SalientGrads: Sparse Models for Communication Efficient and Data Aware Distributed Federated Training
This work addresses communication bottlenecks in federated learning for resource-limited edge clients, offering an incremental improvement over existing sparse training methods.
The paper tackles the challenge of communication inefficiency in federated learning by proposing SalientGrads, a method that selects a data-aware sparse subnetwork before training and transmits only highly sparse gradients, resulting in improved wall-clock communication time.

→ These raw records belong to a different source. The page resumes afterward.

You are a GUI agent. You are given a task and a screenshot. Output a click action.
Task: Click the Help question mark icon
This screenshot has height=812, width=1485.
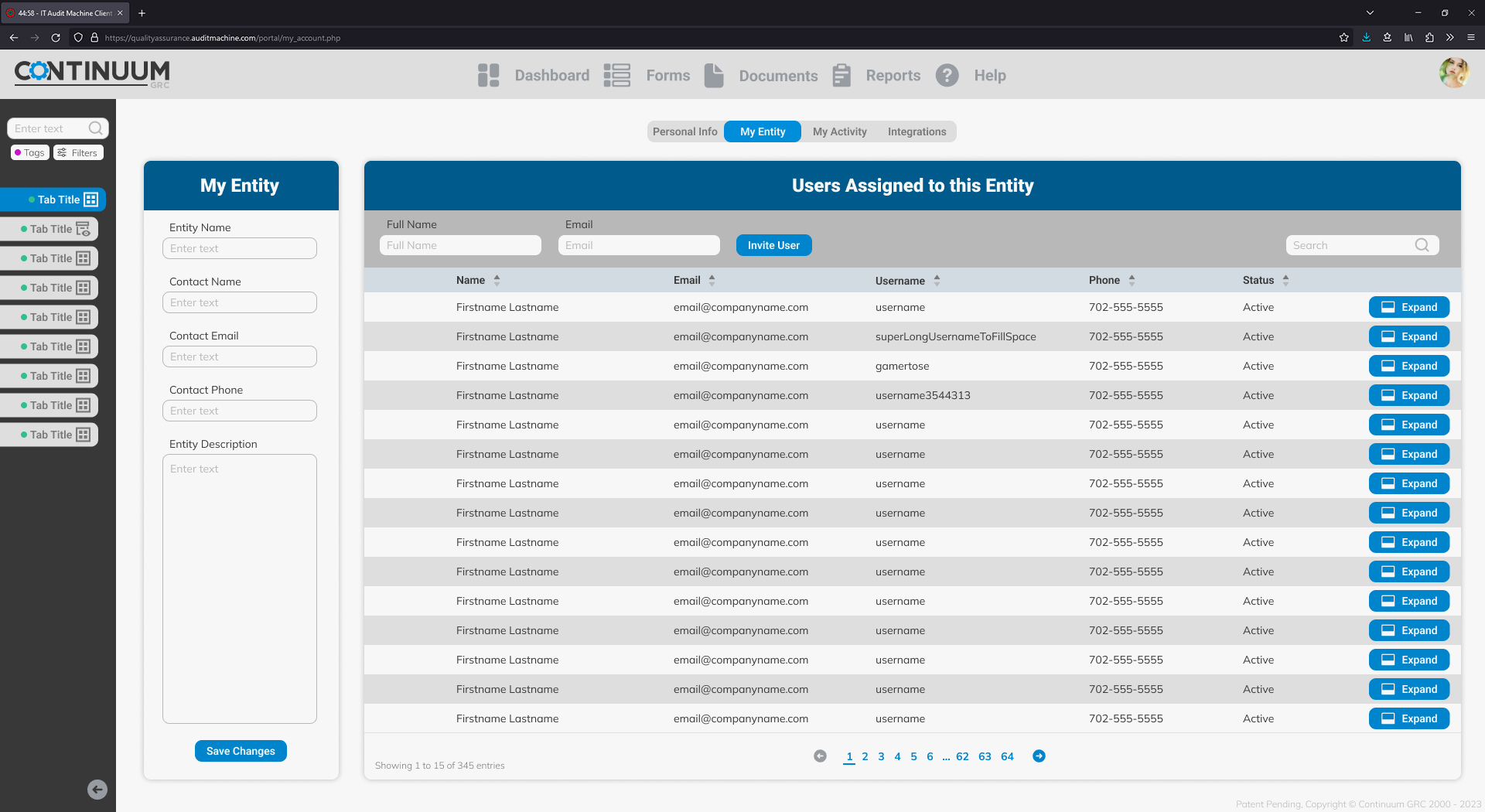point(947,75)
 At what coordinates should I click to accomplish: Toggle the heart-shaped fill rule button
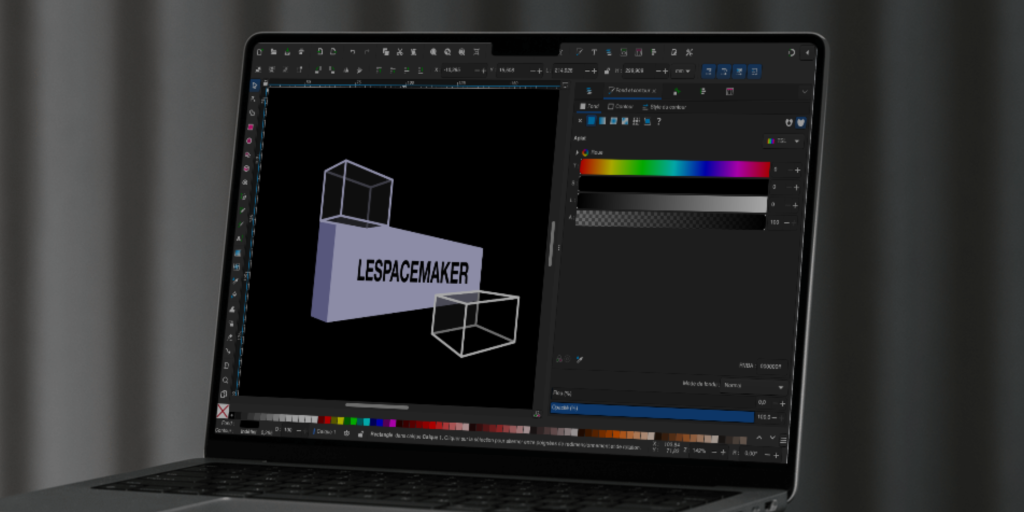(x=801, y=123)
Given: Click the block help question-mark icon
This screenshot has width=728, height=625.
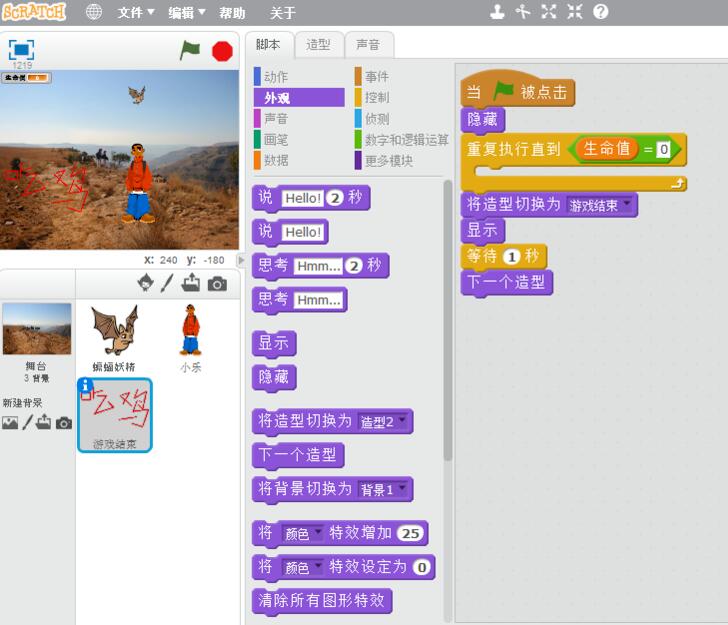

Federated learning (FL) enables the training of a model leveraging decentralized data in client sites while preserving privacy by not collecting data. However, one of the significant challenges of FL is limited computation and low communication bandwidth in resource limited edge client nodes. To address this, several solutions have been proposed in recent times including transmitting sparse models and learning dynamic masks iteratively, among others. However, many of these methods rely on transmitting the model weights throughout the entire training process as they are based on ad-hoc or random pruning criteria. In this work, we propose Salient Grads, which simplifies the process of sparse training by choosing a data aware subnetwork before training, based on the model-parameter's saliency scores, which is calculated from the local client data. Moreover only highly sparse gradients are transmitted between the server and client models during the training process unlike most methods that rely on sharing the entire dense model in each round. We also demonstrate the efficacy of our method in a real world federated learning application and report improvement in wall-clock communication time.